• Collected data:
--------------------------------

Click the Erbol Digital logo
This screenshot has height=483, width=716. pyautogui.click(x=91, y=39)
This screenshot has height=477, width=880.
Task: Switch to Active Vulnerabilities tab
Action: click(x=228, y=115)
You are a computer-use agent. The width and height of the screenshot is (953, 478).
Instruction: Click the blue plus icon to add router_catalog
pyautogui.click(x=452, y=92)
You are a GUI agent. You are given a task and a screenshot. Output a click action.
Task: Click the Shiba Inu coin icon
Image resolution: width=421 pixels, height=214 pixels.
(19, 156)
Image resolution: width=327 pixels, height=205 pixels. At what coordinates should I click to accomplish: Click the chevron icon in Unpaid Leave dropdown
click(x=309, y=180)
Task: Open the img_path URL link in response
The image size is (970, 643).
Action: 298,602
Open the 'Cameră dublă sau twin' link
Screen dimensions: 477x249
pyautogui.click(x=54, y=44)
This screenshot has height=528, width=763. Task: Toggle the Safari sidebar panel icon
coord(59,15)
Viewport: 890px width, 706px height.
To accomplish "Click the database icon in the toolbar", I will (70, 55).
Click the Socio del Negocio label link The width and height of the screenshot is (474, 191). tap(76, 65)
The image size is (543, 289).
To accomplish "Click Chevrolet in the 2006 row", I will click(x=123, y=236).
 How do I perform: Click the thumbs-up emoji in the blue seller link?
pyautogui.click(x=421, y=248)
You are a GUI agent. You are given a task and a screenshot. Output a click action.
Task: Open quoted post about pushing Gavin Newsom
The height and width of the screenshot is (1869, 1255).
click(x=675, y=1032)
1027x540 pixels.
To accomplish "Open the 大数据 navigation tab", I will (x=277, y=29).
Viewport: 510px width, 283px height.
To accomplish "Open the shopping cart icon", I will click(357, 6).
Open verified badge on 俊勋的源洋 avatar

--------------------------------

• WORK ORDER: So that nothing is lost, write out each record exactly as it appears above.

• RESPONSE TO THE EXERCISE:
Click the Erbol Digital logo
This screenshot has height=483, width=716. pyautogui.click(x=91, y=39)
This screenshot has height=477, width=880.
Task: Switch to Active Vulnerabilities tab
Action: click(x=228, y=115)
You are a computer-use agent. The width and height of the screenshot is (953, 478).
Instruction: Click the blue plus icon to add router_catalog
pyautogui.click(x=452, y=92)
You are a GUI agent. You are given a task and a screenshot. Output a click action.
Task: Click the Shiba Inu coin icon
Image resolution: width=421 pixels, height=214 pixels.
(19, 156)
Image resolution: width=327 pixels, height=205 pixels. At what coordinates should I click to accomplish: Click the chevron icon in Unpaid Leave dropdown
click(x=309, y=180)
Task: Open the img_path URL link in response
The image size is (970, 643).
Action: 298,602
Open the 'Cameră dublă sau twin' link
Screen dimensions: 477x249
pyautogui.click(x=54, y=44)
This screenshot has height=528, width=763. Task: Toggle the Safari sidebar panel icon
coord(59,15)
Viewport: 890px width, 706px height.
To accomplish "Click the database icon in the toolbar", I will (70, 55).
Click the Socio del Negocio label link The width and height of the screenshot is (474, 191). tap(76, 65)
The image size is (543, 289).
To accomplish "Click Chevrolet in the 2006 row", I will click(x=123, y=236).
 How do I perform: Click the thumbs-up emoji in the blue seller link?
pyautogui.click(x=421, y=248)
You are a GUI agent. You are given a task and a screenshot. Output a click action.
Task: Open quoted post about pushing Gavin Newsom
The height and width of the screenshot is (1869, 1255).
click(x=675, y=1032)
1027x540 pixels.
To accomplish "Open the 大数据 navigation tab", I will (x=277, y=29).
Viewport: 510px width, 283px height.
To accomplish "Open the shopping cart icon", I will click(357, 6).
Open verified badge on 俊勋的源洋 avatar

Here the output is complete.